Exercise -> Return each entry below without any alteration.

------ Available data

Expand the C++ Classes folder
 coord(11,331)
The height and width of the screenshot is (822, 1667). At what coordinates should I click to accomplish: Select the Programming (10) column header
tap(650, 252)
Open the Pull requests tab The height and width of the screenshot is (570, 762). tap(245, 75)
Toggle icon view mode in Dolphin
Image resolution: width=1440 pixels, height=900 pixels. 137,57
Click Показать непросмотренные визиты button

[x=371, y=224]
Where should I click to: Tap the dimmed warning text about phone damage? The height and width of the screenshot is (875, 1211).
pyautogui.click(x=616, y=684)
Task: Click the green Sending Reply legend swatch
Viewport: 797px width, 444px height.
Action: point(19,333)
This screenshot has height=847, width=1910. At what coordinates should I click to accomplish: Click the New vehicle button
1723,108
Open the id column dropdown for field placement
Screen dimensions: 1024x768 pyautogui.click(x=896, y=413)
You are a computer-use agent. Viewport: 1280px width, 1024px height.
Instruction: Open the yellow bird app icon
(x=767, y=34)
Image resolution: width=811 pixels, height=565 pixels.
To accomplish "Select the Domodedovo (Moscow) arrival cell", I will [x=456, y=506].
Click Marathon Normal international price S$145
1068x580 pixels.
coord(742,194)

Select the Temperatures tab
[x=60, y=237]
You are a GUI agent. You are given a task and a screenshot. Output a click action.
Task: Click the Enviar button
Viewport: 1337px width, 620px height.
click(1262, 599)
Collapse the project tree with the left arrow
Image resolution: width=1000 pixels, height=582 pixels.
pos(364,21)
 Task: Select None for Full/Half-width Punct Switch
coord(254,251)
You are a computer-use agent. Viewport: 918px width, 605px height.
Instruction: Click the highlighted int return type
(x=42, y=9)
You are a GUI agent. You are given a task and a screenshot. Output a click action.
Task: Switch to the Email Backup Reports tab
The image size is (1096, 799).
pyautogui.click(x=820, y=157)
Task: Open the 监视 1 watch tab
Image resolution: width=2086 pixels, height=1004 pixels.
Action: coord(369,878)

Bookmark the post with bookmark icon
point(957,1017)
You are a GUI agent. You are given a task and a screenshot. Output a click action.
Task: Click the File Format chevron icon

------------

Response box ->
Expand the C++ Classes folder
 coord(11,331)
The height and width of the screenshot is (822, 1667). At what coordinates should I click to accomplish: Select the Programming (10) column header
tap(650, 252)
Open the Pull requests tab The height and width of the screenshot is (570, 762). tap(245, 75)
Toggle icon view mode in Dolphin
Image resolution: width=1440 pixels, height=900 pixels. 137,57
Click Показать непросмотренные визиты button

[x=371, y=224]
Where should I click to: Tap the dimmed warning text about phone damage? The height and width of the screenshot is (875, 1211).
pyautogui.click(x=616, y=684)
Task: Click the green Sending Reply legend swatch
Viewport: 797px width, 444px height.
Action: point(19,333)
This screenshot has height=847, width=1910. At what coordinates should I click to accomplish: Click the New vehicle button
1723,108
Open the id column dropdown for field placement
Screen dimensions: 1024x768 pyautogui.click(x=896, y=413)
You are a computer-use agent. Viewport: 1280px width, 1024px height.
Instruction: Open the yellow bird app icon
(x=767, y=34)
Image resolution: width=811 pixels, height=565 pixels.
To accomplish "Select the Domodedovo (Moscow) arrival cell", I will [x=456, y=506].
Click Marathon Normal international price S$145
1068x580 pixels.
coord(742,194)

Select the Temperatures tab
[x=60, y=237]
You are a GUI agent. You are given a task and a screenshot. Output a click action.
Task: Click the Enviar button
Viewport: 1337px width, 620px height.
click(1262, 599)
Collapse the project tree with the left arrow
Image resolution: width=1000 pixels, height=582 pixels.
pos(364,21)
 Task: Select None for Full/Half-width Punct Switch
coord(254,251)
You are a computer-use agent. Viewport: 918px width, 605px height.
Instruction: Click the highlighted int return type
(x=42, y=9)
You are a GUI agent. You are given a task and a screenshot. Output a click action.
Task: Switch to the Email Backup Reports tab
The image size is (1096, 799).
pyautogui.click(x=820, y=157)
Task: Open the 监视 1 watch tab
Image resolution: width=2086 pixels, height=1004 pixels.
Action: coord(369,878)

Bookmark the post with bookmark icon
point(957,1017)
You are a GUI agent. You are given a task and a screenshot. Output a click action.
Task: Click the File Format chevron icon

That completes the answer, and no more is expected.